**WHAT IS REQUIRED:**
Render the stretch of the records from their start through the line containing "[1223, 805]" as a Markdown table with the columns Row and Record line, giving each line its own numbered row and leaving out blank lines.

**LISTING:**
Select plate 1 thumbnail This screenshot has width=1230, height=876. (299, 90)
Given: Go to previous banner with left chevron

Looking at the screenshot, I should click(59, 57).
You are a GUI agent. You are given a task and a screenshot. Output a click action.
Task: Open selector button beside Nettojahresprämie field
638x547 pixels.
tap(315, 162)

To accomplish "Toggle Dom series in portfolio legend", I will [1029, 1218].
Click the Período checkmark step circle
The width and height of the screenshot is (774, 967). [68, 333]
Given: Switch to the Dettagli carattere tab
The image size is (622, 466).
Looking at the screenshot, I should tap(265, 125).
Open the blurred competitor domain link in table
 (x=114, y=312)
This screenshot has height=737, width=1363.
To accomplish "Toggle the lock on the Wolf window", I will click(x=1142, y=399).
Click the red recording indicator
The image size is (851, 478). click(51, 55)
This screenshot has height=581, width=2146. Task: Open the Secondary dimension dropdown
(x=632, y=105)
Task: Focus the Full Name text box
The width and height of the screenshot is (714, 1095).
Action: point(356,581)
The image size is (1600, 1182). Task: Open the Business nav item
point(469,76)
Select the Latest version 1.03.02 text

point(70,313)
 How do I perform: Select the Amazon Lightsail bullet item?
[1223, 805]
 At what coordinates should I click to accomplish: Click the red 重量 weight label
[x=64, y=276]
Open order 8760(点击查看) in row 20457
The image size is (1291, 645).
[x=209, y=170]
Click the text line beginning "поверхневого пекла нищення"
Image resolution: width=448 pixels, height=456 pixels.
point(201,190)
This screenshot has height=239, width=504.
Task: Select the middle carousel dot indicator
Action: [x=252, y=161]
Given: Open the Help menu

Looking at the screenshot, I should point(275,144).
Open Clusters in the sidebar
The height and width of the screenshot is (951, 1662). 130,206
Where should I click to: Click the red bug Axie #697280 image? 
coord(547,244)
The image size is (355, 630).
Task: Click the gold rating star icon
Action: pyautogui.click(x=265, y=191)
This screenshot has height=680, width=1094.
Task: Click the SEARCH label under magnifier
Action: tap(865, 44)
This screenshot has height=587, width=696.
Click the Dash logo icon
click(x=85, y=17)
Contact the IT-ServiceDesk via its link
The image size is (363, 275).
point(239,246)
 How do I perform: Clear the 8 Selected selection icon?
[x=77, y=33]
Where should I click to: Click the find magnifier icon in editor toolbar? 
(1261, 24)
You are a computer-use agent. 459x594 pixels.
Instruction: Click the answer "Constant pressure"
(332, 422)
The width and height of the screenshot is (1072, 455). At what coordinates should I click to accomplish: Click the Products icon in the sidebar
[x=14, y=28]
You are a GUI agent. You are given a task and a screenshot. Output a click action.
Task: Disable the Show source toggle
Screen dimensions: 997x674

**FINAL ANSWER:**
| Row | Record line |
|---|---|
| 1 | Select plate 1 thumbnail This screenshot has width=1230, height=876. (299, 90) |
| 2 | Given: Go to previous banner with left chevron |
| 3 | Looking at the screenshot, I should click(59, 57). |
| 4 | You are a GUI agent. You are given a task and a screenshot. Output a click action. |
| 5 | Task: Open selector button beside Nettojahresprämie field |
| 6 | 638x547 pixels. |
| 7 | tap(315, 162) |
| 8 | To accomplish "Toggle Dom series in portfolio legend", I will [1029, 1218]. |
| 9 | Click the Período checkmark step circle |
| 10 | The width and height of the screenshot is (774, 967). [68, 333] |
| 11 | Given: Switch to the Dettagli carattere tab |
| 12 | The image size is (622, 466). |
| 13 | Looking at the screenshot, I should tap(265, 125). |
| 14 | Open the blurred competitor domain link in table |
| 15 |  (x=114, y=312) |
| 16 | This screenshot has height=737, width=1363. |
| 17 | To accomplish "Toggle the lock on the Wolf window", I will click(x=1142, y=399). |
| 18 | Click the red recording indicator |
| 19 | The image size is (851, 478). click(51, 55) |
| 20 | This screenshot has height=581, width=2146. Task: Open the Secondary dimension dropdown |
| 21 | (x=632, y=105) |
| 22 | Task: Focus the Full Name text box |
| 23 | The width and height of the screenshot is (714, 1095). |
| 24 | Action: point(356,581) |
| 25 | The image size is (1600, 1182). Task: Open the Business nav item |
| 26 | point(469,76) |
| 27 | Select the Latest version 1.03.02 text |
| 28 | point(70,313) |
| 29 |  How do I perform: Select the Amazon Lightsail bullet item? |
| 30 | [1223, 805] |